• _EXERCISE 1_
In the grief memoir below, switch "Christmas wreath" to "holiday wreath" and reproduce the part that begins at the words "At the party, little" and stops after "earth will intensify.".
• _EXERCISE 2_
Answer these from the grief memoir below:
(a) What did the writer clean several days before the mother's death?
(b) How many years with the town does the writer call amazing?
(c) What does Cynthia compare herself to?

• _SUPPLIED TEXT_

·····

It keeps coming to me how I was unknowingly being prepared to play my part as the days grew closer to her final one. A week before I had paid all my bills, including December’s mortgage, so I would not be encumbered by these necessities. Several days before her death, I had cleaned the dining room chandelier, replacing bulbs and adding shades so that the dining room sparkled for her service. I invited Peggy Siegel to the house, which meant that a day or two before Mom died she had a healing session with Peggy. And on a deeper level I had asked Peggy to open my heart. All around me are broken hearts. If I could ask for anything, it would be to have the love of truth that Mom possessed.
Cynthia and I marvel at the fact that the last warm day of autumn was the day of her service. From that day on it has been winter weather, the leaves racing in wind-driven packs across the yard. My little cottage comforts me.
This has been a week of radiance, of such great love pouring in the door. Last night the town turned out in force for my book party. It was the second time in six days that I had stood in front of so many dear, open faces, all of them shining with affection, and spoken to them of the love I have for this town. What an amazing fourteen years.
At the party, little Erika Dunkel took the coats, Sandy Shirey said she wants to make me a Christmas wreath (to show me, she said, “that the circle is unbroken”), Bobby Parker put his arm around me to say he was sorry about Mom, Sue Watson and Deering Gaddy made a contribution to the memorial fund, and someone I don’t know hung an angel wind chime in Mom’s tree. Patty Miller said the foot that Mom used to massage every Sunday doesn’t hurt anymore. It could be, now that Mom is gone, that the healing she began on earth will intensify.
I am acutely aware of how the larger dynamic shifts when a person who played such a large role in one’s life is gone. My mother had always been the primary relationship in my sister’s life. Now, for my relationship to my sister to grow I must change, and it will be a challenge. Already I’m trying to change her in ways to suit me! And I can be so mean it takes me aback.
Pat is a rock, miraculous in itself. Cynthia, too, is surprising herself. She has been preparing for this day for a long time and compares herself to a tree, losing all its leaves but finding beneath them that she is intact, with a strong trunk and branches. This is a beautiful metaphor for the grief she feels.

·····

• _PROVIDED MATERIAL_
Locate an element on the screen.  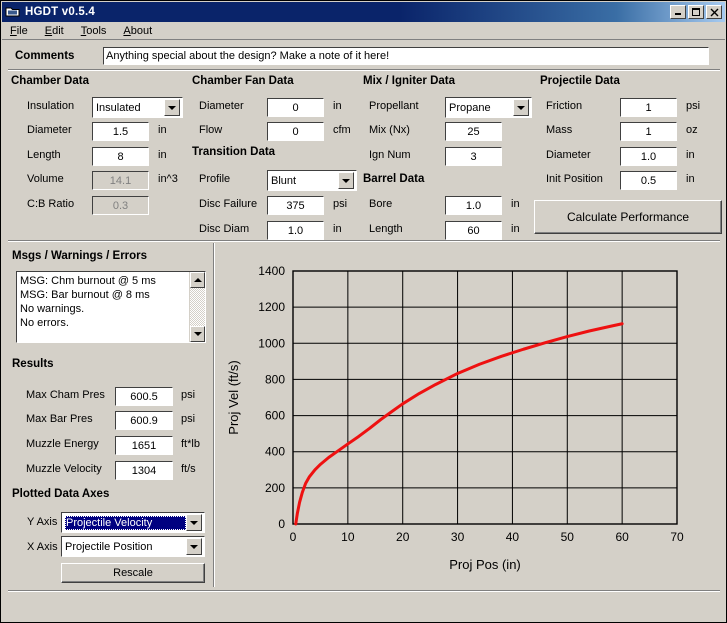
unit-max-cham-pres: psi is located at coordinates (188, 395).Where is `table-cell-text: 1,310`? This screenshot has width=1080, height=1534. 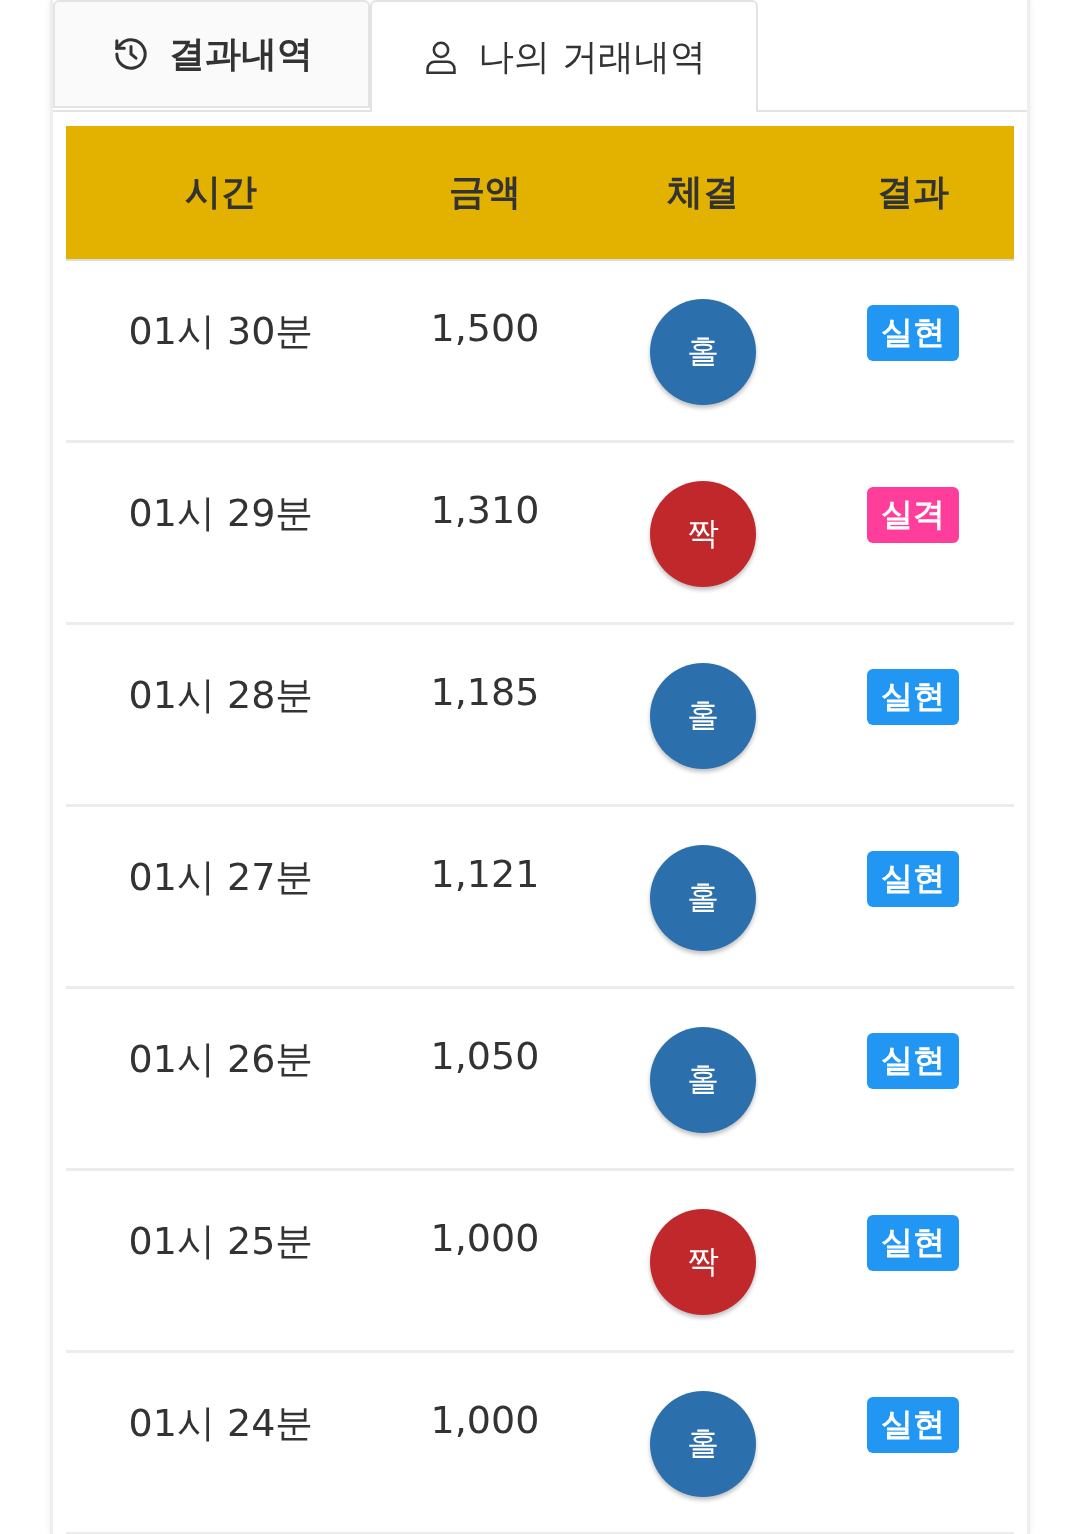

·····

• _TASK SOLUTION 1_
At the party, little Erika Dunkel took the coats, Sandy Shirey said she wants to make me a holiday wreath (to show me, she said, “that the circle is unbroken”), Bobby Parker put his arm around me to say he was sorry about Mom, Sue Watson and Deering Gaddy made a contribution to the memorial fund, and someone I don’t know hung an angel wind chime in Mom’s tree. Patty Miller said the foot that Mom used to massage every Sunday doesn’t hurt anymore. It could be, now that Mom is gone, that the healing she began on earth will intensify.

• _TASK SOLUTION 2_
(a) The dining room chandelier.
(b) Fourteen.
(c) A tree losing all its leaves but still intact, with a strong trunk and branches.